▸ What the task asks:
Take every line from the data that has the word "panel" in it.

Stored data entries
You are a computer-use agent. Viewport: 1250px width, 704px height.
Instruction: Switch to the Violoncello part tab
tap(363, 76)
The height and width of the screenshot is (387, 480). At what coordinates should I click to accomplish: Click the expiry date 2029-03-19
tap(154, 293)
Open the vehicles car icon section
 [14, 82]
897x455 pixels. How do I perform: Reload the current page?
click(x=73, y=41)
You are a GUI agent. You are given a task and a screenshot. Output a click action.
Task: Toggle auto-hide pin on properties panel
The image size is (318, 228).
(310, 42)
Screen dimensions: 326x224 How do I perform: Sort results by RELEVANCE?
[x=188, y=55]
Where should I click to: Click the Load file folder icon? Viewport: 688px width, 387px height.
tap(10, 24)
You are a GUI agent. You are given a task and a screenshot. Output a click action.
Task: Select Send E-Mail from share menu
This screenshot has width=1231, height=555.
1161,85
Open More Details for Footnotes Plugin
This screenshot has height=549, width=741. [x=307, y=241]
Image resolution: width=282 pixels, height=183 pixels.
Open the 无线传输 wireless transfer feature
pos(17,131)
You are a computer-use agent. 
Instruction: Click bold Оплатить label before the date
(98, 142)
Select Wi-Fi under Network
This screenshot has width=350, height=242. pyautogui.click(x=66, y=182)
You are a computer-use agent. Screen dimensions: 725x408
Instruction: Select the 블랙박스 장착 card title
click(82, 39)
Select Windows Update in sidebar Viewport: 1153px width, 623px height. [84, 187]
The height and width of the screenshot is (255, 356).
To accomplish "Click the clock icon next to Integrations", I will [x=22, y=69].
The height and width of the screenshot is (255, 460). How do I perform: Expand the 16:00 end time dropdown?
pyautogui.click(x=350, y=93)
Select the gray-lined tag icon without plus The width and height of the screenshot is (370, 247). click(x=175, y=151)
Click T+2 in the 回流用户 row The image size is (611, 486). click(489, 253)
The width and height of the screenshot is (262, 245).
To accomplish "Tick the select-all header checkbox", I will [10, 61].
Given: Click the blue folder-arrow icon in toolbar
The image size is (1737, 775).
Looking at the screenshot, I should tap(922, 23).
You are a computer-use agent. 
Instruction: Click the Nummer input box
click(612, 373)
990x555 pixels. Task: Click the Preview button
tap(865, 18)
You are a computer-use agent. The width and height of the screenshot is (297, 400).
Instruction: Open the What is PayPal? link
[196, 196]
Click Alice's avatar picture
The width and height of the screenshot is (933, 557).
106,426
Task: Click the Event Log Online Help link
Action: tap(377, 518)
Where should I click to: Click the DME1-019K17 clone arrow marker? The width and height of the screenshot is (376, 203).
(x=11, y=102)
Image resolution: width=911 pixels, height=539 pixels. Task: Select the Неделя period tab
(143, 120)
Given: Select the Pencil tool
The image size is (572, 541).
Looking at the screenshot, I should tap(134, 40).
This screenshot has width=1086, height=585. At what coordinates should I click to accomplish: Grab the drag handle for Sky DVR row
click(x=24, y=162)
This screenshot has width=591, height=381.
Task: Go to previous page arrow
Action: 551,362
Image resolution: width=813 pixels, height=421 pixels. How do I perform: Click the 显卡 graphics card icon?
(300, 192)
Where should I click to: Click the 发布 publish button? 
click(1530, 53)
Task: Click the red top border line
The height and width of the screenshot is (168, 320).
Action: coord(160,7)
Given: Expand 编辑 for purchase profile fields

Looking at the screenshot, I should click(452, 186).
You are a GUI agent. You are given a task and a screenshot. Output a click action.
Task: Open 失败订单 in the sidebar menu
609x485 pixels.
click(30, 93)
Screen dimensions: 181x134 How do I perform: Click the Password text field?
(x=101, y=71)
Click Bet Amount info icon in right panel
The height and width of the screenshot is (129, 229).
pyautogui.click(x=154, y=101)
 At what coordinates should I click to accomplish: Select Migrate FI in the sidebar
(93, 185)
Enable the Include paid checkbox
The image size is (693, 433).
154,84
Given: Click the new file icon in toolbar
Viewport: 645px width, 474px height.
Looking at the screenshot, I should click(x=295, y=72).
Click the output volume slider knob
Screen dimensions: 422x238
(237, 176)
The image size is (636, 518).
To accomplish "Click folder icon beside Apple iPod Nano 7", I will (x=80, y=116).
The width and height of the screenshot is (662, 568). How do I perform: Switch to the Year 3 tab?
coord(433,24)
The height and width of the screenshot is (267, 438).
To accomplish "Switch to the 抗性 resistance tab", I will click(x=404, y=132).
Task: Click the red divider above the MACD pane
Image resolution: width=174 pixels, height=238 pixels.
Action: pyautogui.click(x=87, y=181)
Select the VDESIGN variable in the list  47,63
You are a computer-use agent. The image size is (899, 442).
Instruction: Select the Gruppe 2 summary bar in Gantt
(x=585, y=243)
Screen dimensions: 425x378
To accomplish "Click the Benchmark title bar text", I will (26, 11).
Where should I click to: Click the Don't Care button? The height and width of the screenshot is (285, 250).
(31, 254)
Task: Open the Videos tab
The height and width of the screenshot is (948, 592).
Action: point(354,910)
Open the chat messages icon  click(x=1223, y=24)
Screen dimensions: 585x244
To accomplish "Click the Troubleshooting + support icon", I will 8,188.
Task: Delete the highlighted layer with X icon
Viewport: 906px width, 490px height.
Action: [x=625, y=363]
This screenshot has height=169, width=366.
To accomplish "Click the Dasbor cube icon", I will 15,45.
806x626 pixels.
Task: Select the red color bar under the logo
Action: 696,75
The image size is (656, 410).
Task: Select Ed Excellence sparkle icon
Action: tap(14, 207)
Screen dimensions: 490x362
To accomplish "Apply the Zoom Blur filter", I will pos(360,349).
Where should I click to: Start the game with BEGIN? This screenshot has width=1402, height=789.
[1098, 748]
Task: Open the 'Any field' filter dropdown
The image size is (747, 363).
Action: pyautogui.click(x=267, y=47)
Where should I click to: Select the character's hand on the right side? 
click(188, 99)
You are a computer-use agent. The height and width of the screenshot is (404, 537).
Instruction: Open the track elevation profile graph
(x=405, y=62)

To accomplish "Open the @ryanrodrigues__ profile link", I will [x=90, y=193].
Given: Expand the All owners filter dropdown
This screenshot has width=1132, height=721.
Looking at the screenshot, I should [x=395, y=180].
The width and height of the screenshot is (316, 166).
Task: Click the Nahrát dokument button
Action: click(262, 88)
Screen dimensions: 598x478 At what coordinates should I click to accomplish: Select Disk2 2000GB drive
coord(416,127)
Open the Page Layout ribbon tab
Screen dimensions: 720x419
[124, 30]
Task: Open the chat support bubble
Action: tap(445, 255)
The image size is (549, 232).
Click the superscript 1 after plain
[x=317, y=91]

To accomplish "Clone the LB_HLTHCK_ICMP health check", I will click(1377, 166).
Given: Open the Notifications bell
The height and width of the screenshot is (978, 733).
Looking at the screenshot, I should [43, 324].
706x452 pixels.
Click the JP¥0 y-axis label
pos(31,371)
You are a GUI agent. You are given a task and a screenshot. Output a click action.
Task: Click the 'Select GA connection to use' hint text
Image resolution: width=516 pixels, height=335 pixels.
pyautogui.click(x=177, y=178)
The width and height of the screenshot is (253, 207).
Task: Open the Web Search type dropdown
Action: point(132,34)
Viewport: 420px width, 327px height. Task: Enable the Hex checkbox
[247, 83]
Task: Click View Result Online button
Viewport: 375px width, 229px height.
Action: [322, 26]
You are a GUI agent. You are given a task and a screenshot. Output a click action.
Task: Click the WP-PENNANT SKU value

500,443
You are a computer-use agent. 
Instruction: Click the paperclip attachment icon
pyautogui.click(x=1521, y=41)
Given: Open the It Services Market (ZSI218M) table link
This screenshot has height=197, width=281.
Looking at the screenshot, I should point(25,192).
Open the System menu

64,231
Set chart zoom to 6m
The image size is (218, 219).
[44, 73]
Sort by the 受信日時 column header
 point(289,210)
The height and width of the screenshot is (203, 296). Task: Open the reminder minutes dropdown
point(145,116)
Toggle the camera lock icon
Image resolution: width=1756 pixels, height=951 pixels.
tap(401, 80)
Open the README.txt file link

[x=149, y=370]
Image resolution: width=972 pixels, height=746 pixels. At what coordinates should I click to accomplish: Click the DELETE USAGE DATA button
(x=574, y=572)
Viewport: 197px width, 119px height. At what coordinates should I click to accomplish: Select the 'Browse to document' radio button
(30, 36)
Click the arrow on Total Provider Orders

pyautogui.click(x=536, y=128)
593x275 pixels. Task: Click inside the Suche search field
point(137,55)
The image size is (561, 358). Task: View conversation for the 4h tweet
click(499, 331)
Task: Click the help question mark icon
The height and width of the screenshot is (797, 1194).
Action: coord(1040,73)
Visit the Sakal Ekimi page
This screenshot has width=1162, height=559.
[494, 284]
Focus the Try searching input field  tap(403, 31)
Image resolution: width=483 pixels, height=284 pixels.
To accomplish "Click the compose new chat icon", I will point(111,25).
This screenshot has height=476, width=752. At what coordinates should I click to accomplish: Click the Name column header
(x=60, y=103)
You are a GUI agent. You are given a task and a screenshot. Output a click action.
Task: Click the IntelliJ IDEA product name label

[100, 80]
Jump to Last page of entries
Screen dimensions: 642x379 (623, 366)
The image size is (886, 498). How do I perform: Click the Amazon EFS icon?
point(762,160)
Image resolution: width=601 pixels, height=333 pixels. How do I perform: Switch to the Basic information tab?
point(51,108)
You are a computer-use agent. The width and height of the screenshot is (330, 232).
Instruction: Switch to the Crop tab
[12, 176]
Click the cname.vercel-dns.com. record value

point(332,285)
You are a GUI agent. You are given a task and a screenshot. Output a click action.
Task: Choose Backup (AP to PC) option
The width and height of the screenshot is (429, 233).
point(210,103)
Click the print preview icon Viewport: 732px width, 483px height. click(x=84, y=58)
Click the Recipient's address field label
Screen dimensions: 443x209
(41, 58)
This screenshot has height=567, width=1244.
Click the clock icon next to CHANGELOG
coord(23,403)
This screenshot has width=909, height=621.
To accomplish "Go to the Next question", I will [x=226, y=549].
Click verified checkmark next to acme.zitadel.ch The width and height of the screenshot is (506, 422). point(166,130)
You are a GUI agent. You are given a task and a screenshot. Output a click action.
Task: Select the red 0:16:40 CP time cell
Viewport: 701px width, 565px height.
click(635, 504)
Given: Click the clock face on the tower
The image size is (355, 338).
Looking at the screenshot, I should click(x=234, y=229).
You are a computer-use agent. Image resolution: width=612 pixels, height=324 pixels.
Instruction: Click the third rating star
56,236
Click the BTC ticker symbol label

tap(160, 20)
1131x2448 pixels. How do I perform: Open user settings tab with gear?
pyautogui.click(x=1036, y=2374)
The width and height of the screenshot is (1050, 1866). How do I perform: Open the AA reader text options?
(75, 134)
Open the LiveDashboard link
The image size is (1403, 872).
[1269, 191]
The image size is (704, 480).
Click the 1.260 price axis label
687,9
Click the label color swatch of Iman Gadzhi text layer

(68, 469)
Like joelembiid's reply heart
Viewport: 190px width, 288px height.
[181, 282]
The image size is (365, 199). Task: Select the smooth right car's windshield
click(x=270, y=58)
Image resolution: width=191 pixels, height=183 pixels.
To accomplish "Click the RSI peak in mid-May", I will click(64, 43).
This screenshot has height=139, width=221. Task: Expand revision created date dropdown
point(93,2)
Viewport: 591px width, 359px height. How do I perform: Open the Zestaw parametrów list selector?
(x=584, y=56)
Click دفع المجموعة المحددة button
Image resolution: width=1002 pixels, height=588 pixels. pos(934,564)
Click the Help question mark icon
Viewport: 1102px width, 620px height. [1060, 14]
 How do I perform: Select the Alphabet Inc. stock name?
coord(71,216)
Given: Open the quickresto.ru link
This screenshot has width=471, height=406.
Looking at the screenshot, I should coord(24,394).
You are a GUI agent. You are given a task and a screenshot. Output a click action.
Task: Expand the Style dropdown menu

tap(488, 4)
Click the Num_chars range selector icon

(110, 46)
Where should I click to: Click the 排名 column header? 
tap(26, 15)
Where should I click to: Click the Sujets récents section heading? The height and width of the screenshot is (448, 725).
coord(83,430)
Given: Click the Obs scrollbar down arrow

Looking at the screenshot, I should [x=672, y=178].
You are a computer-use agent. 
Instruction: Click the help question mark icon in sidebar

▸ Response to the exercise:
Task: Toggle auto-hide pin on properties panel
Click Bet Amount info icon in right panel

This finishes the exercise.